2日間にわたる
激動の大阪府予選会
第75回全国高等学校駅伝競走大会大阪府予選会の男子(7区間で42.195km)は11月2日と5日に行われ、関西創価高校が合計タイム2時間7分18秒で、6年ぶり2回目の「優勝」を果たした。
レース途中でコースの冠水のために異例の中止となった関係で、ヤンマースタジアム長居・長居公園周回道路と服部緑地陸上競技場の2ヶ所で2日間に渡った予選会。どんな状況でも変わらない強さで4人が区間賞に輝き、7人全員が全力を尽くし、大阪代表を勝ち取った。
1区
10km
恩返しの走り
2年生の田村幸太選手は、レース前にこう語っていた「支えてきてくださった方に恩返しの走りがしたい」。全国的にも指折りの持ちタイムがあり、他校の選手からも一目置かれる田村選手は、スタート直後から一気に前に出る。後続をみるみる離していき、気づけば2位と72秒も引き離し、2区へ襷を繋ぐ。圧巻のレース展開で ”関西創価” に流れを呼びこんだ。
72秒差の快走
1区・田村幸太 選手
2区
3km
襷を繋ぐ
2区を任されたのは、3年生の岩﨑竜馬選手。昨年と同じ区間を走るということもあり、自信を持って襷を受ける。雨足が強く走りにくい状況の中で、チームを勝利に導くことだけを考えて足を上げ、腕を振った。留学生ランナーもいる区間であったが、勢いを止めることなく、共に3年間汗を流した3区の森田清選手に襷を託す。
リードを死守した
2区・岩﨑竜馬 選手
3区
8.107km
3年生
の
プライド
雨だけでなく風も強くなる中、チーム随一の成長株である森田選手の走りは揺るがなかった。

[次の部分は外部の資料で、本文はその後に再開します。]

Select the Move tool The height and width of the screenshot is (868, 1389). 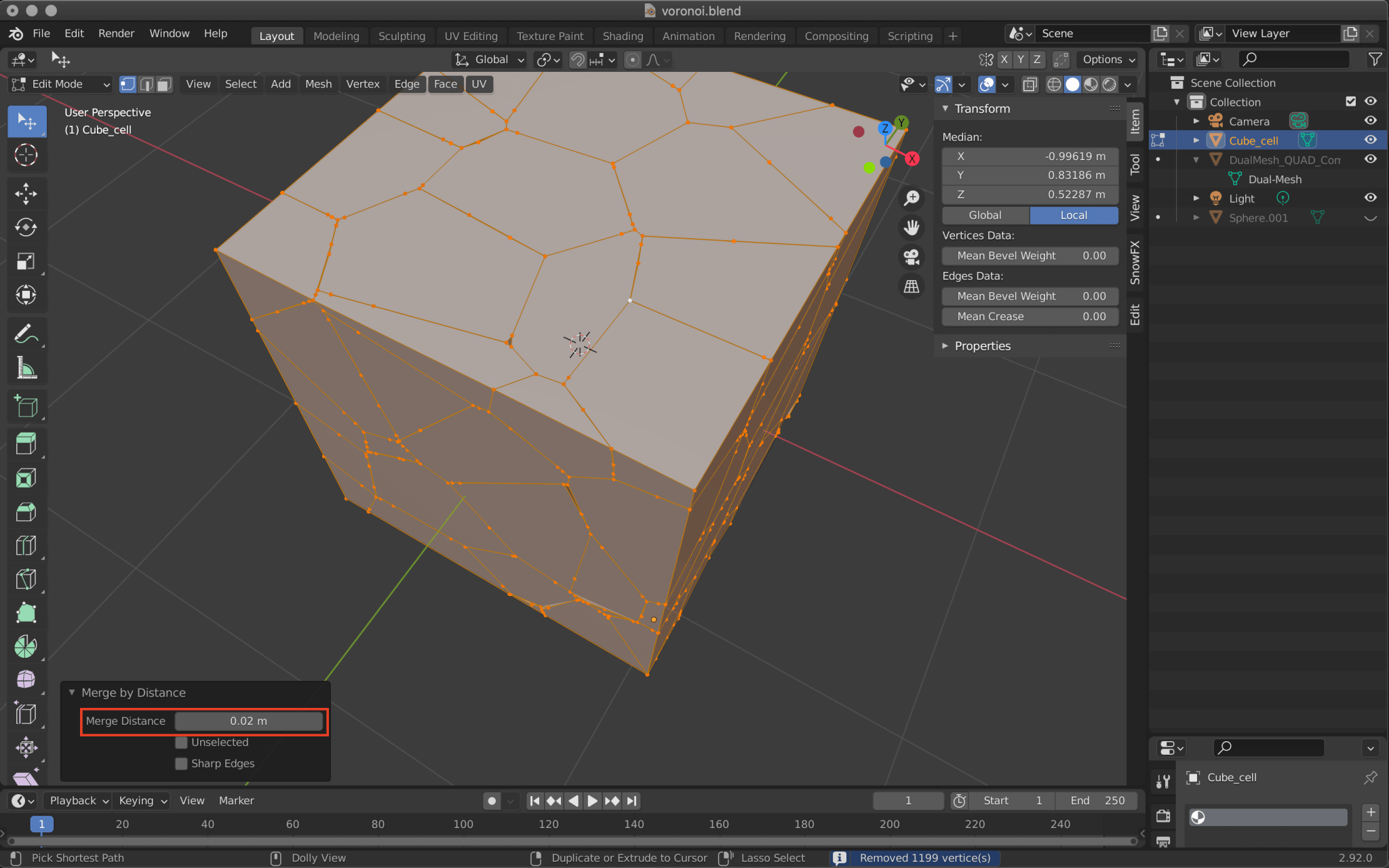(26, 194)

「チームのために1秒でも突き放す」との思いで懸命に走り抜き、他校との差がぐんぐん開く。振り返れば区間賞(区間1位)の走りで、チームに更なる流れを引き寄せた。
風を切る区間賞
3区・森田 清 選手
4区
8.0875km
激しい雨風...
昨年は1区を走り、今年も重要度の高い4区を任された3年生藤田圭悟選手。雨風が嵐の如く降りしきる中で、他の追随を許さないスピードで駆け抜けた。所々くるぶしまで浸かるほどの道ではあったが、3年生のプライドと意地で4区を完走した。しかし、5区に襷が渡ってすぐ冠水のためレースは急遽中止に。他校の状況を考慮し、再度5日に4区からのスタートとなった。例を見ない短い期間での8キロの連続レースにも関わらず、藤田選手はチームを優勝に導くためにと奮起。疲労による腰痛も抱えながら快走し、2回目となった5日のトラックレースも見事に走り切った。
豪雨での激走
4区・藤田圭悟 選手
5区
3km
最後の最後で...
3年生の内池大気選手は、今回が初めての大阪府予選会出場。襷を繋ぐ本来の駅伝とは違う環境でのレースとなったが、動じなかった。

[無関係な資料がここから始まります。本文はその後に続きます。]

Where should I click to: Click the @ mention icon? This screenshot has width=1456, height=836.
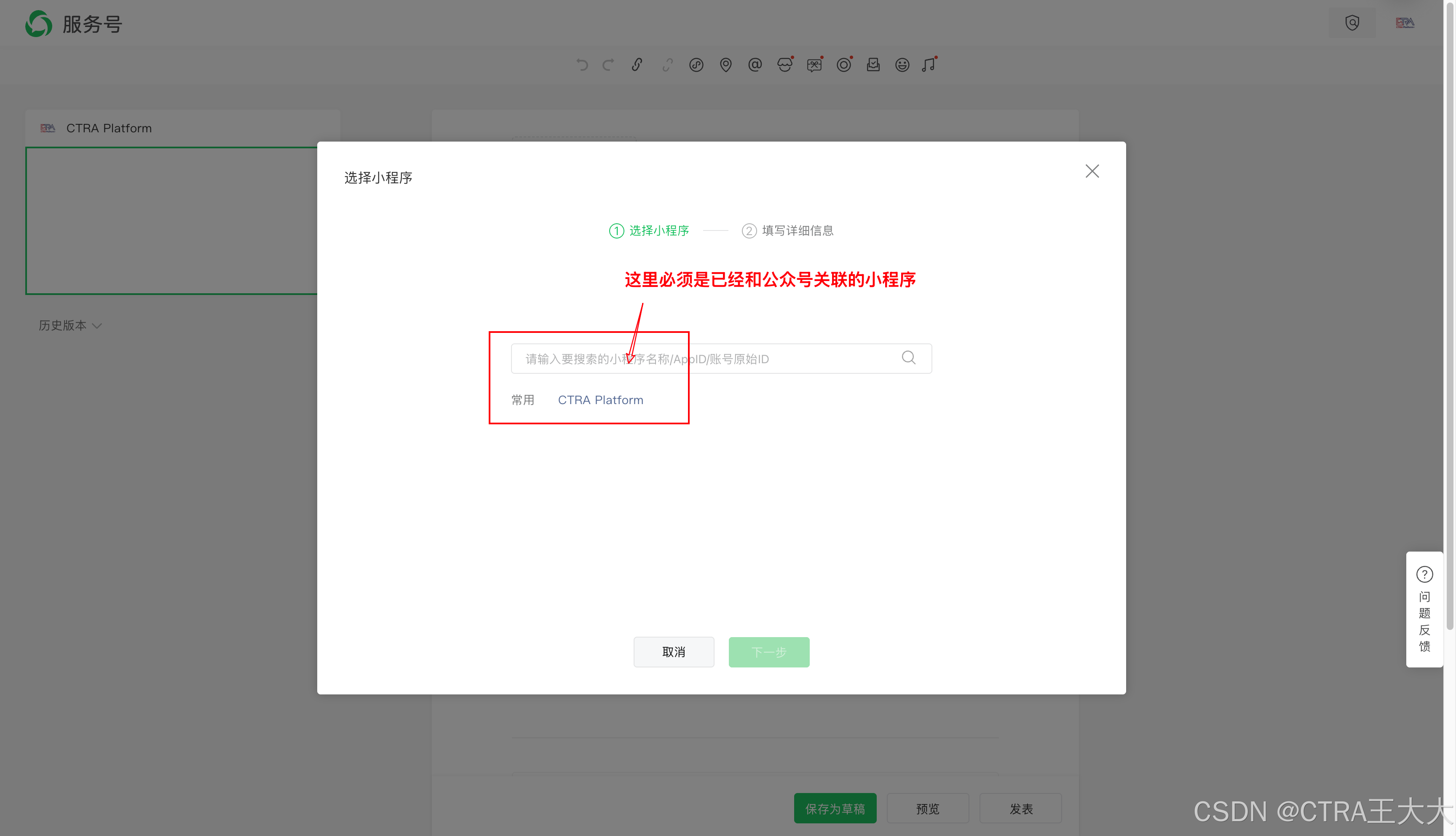pos(755,65)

3kmのレースは序盤から内池選手が先頭集団を牽引。2kmを越えたあたりから一気にスパートをかけ、最後の最後で相手選手を振り切り、2位と1秒差の1位でゴール。優勝のカギとなるチーム合計タイムでは、後続との差を大きく広げる結果を出した。
初陣の区間賞
5区・内池大気 選手
6区
5km
自己ベストの
見事な走り
2年生の眞岩大我選手、昨年の大阪府予選も経験した実力者。レース序盤は先頭集団のトップにつき、レースを引っ張る。3km過ぎたところから実力のある他校の選手がスパートをかけてきたが、粘りの走りで5kmの自己ベストタイムでゴール。チームとしては、1位をキープする見事な走りであった。
自己新の粘り
6区・眞岩大我 選手
7区
5km
良くやった。
あとは任せとけ!
アンカーは、主将の志田蒼生選手。7区のスタート前、自己ベストではあったものの悔しい表情をしていた眞岩選手にかけ寄った。「良くやった。あとは任せとけ!」力強い主将の一言に、眞岩選手も主将のレースの応援に力が入ったという。最終区の時点で2位と1分以上の差があったが、志田主将に油断はなかった。
レースは序盤から先頭集団のトップで快走し、3kmあたりで全体2位の選手と一騎打ちに。4km付近で勝負をかけ、見事1位でゴール。チームは『優勝』を決め、区間賞を獲得した。互いを尊敬し高め合い、支え合って前へと進んできたチームは、12月22日、京都・都大路での全国高等学校駅伝競走大会に向けてさらに前進している。
主将の意地を見せた
7区・志田蒼生 選手
8番
目のランナー
この優勝は、出場した選手だけではなく、今回メンバーに選ばれず陰で献身的にサポートしてきた選手とマネージャーの力も大きい。給水所での的確な水分補給、天候急変時の素早い対応、選手のコンディション管理など、細やかな気配りで選手を支え続けた。
特に3年生のマネージャーは、1年生の時に学校生活の忙しさから一度は退部を考えたという。その時、選手たちから「3年になったら必ず都大路に連れて行くから」と声をかけられ、踏みとどまった。その言葉がこの日、現実となった。